So what does all of this have to do with dating, you ask?

Well, numerous books on grieving addressed the topic of loneliness.  But was I lonely?  No Way.  I felt pretty comfortable by myself!  My adult children, grandchildren, church family, relatives, friends … all helped to fulfill any need for companionship which I may have had.   I had NO pangs of loneliness to pierce my heart.  And so IF and WHEN I arranged a date with a woman, it certainly wasn’t for the reason that I was feeling lonely!  Ya gotta believe me here!  I WASN’T lonely!   (ah…. well…. maybe just a little)

Dating for me started almost 2 years ago as I type this blog.  And I’m embarrassed to say, holding a magnifying glass above my emotions at that time would reveal ONE LONELY MAN.  In fact, to be honest with myself, I was in denial about me being in denial!  I WAS INDEED LONELY.

The worst times always seemed to be Fridays, Saturdays or Sundays.  And that’s only logical, as those were the times when Ruby and I spent more time together.  So – to compensate for my feelings of emptiness, incompleteness … OK, OK… feelings of LONELINESS, I’d arrange a date for one or more of those days.

And it wasn’t uncommon for ‘Beth’ to be my date for Friday, and ‘Cindy’ to be my date for Sunday evening in the same weekend.  But lonely?  At the time I would have adamantly denied it.  Who me, lonely?  I DON’T THINK SO!   Who me, in denial?  NO WAY! …………..  Yes way.

The DIY books were helpful.  The grieving group I attended for 6 weeks was helpful.  And certainly, friends and family were helpful.  But living without your spouse is so much like living in a vacuum; or maybe in a black hole; or maybe on a deserted island.  There could literally be hundreds or thousands of people around you, but you still feel alone, forsaken, empty, incomplete, like something is missing; and that something, of course, is your spouse.

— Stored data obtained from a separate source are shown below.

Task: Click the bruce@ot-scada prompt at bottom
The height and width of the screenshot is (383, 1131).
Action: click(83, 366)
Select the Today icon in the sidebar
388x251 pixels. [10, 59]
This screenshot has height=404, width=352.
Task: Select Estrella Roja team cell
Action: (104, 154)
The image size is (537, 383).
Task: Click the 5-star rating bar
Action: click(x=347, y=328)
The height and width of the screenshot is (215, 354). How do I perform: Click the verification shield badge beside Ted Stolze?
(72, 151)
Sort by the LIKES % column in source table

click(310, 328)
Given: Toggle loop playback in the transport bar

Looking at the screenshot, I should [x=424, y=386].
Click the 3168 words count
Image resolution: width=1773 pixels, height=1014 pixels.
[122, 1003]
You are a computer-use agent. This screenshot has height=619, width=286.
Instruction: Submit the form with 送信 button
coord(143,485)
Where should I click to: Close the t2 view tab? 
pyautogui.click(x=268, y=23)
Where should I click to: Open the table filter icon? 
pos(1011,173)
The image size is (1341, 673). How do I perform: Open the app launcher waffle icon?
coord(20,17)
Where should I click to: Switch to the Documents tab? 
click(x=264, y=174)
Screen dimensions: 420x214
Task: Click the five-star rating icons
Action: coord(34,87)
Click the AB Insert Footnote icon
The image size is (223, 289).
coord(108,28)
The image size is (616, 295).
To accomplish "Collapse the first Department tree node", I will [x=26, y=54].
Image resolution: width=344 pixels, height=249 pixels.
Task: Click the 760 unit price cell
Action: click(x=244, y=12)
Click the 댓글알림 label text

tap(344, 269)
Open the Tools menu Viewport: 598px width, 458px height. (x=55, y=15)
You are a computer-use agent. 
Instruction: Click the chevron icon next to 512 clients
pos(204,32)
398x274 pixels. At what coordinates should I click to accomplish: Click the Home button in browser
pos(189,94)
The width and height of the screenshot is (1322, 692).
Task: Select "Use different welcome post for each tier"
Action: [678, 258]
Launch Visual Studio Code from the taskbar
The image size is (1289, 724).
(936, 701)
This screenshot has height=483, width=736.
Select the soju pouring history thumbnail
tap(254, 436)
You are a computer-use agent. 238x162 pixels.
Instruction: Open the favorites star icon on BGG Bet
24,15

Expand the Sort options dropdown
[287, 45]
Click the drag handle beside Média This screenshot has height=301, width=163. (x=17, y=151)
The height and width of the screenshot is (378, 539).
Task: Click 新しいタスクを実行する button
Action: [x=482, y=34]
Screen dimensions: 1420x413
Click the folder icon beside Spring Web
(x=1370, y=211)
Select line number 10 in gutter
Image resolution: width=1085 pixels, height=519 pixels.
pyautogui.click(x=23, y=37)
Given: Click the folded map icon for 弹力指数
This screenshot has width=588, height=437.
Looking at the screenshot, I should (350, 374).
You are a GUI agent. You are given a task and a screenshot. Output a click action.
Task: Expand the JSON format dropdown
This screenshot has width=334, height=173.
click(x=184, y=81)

I SUPPOSE I LEARNED that dating in the early stages for a widower is primarily to compensate for those lonely feelings.  After all, for the first 8 or 9 girls I dated as a widower, I stopped dating them after 3 dates.  I wanted companionship, not commitment.  My kids would ask, “So, Dad, what number date is this for you with ‘Denise’?  Number 3????”  They correctly concluded that date would be my last with her.   {NOTE:  Not all made it to the 3rd date.  For example, there was Francis, who I stopped after date #1.  She reminded me too much of my mother … by the end of the date I felt haunted!}

And now, looking back on those early months of dating, I’ve learned that LONELINESS can be so powerful that it can BLIND you to what and who God wants in your life!

Now that you’ve finished reading this post, I’m sure you have some thoughts on this topic, and I’d love to know what they are.  Feel free to post your comments, whether you disagree or agree with what I’ve learned.  I’d be indebted to learn from your thoughts and experiences too! 


2 thoughts on “In Denial? NO WAY! (Post #4)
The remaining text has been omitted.